The UPLB USC along with more than ninety multi-sectoral alliances campaigned for a two-week recovery and wellness break starting from January 29 to February 12, 2022. Also included in the campaign are the following suggestions: February 14 to February 18 for resumption of administrative work and February 21 for resumption of classes. 

These efforts were shunned by the institution opting for a disingenuous response to the calls of its constituents. The Office of the Vice President for Academic Affairs released Memorandum No. 2022-16  advising all constituent universities to give their students and faculty time to recover by avoiding synchronous and asynchronous sessions during the first week of the semester and refraining from requiring submission of outputs during the week of the semester.

It is rather disheartening to be under an institution that cannot genuinely heed the calls of its constituents. What would it take for the institution to extend compassion and do their duties with intent? They see their community as a demographic; a number with one-dimensional personality. But this is not in line with the reality that the people within the UP system community are barely coping with all the pandemic situation, supertyphoon Odette aftermath, and faulty systems. 

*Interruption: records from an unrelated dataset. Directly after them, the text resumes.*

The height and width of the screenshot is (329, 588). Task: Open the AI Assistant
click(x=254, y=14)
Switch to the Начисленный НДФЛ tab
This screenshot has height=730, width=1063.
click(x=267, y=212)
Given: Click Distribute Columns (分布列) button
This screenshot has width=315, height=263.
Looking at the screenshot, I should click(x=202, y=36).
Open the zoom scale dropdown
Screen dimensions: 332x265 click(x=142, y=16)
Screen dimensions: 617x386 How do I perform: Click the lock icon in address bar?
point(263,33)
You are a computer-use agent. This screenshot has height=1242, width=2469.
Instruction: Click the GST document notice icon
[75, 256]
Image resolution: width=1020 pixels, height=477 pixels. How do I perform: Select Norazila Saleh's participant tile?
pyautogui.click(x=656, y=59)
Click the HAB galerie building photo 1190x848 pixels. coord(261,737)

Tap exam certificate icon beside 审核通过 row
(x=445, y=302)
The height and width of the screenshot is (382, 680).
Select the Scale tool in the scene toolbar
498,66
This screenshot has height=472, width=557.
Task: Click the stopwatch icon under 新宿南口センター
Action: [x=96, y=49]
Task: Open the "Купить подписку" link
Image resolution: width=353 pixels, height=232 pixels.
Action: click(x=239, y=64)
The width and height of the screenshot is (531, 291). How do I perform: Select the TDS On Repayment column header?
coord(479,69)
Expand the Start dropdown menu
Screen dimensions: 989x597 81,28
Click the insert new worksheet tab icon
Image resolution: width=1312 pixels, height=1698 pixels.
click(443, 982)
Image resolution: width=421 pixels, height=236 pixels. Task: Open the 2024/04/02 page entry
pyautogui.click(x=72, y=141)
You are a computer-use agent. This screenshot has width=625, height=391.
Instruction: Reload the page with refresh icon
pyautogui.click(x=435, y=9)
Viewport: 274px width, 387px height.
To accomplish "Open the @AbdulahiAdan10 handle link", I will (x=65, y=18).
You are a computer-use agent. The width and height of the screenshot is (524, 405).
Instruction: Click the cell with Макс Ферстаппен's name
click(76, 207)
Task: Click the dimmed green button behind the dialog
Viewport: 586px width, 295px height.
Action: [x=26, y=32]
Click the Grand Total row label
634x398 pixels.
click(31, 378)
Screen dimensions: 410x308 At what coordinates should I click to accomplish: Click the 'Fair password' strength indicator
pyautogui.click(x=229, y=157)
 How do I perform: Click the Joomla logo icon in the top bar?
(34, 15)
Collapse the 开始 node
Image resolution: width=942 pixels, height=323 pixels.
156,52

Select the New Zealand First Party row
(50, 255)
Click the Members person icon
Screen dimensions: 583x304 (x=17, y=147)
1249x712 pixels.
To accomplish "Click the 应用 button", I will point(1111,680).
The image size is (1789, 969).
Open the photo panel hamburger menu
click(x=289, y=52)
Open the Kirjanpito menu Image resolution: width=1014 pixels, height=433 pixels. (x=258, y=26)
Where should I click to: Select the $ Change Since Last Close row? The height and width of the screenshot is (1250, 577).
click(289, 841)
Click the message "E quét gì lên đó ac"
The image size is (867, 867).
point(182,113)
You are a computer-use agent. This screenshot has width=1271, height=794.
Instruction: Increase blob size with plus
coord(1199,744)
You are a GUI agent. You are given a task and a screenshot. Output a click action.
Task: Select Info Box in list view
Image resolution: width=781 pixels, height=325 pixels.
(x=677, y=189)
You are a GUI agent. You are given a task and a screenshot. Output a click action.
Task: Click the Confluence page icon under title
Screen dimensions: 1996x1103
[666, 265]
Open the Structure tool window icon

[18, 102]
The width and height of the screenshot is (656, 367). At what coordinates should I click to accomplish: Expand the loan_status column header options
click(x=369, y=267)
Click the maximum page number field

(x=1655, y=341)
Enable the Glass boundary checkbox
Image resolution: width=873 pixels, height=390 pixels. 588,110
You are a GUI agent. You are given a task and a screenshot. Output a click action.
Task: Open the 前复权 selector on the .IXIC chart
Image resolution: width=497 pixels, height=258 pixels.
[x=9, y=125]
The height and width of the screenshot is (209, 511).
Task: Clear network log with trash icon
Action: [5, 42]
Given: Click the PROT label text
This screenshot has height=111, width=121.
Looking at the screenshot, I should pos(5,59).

Students should not have to beg for a quality, inclusive, and compassionate education because they deserve it as citizens of the Philippines. In a time such as now, the health and wellbeing of the various UP constituents must be put first and foremost. Professors, students, and staff are entitled to a much-deserved break after the tough semester. Compassion must be extended towards not only those affected by sickness or typhoons but for all. With the pandemic still ongoing with no signs of stopping soon, students and professors could only voice out their rage on the first day of this semester, hoping once again that the administration will heed their calls.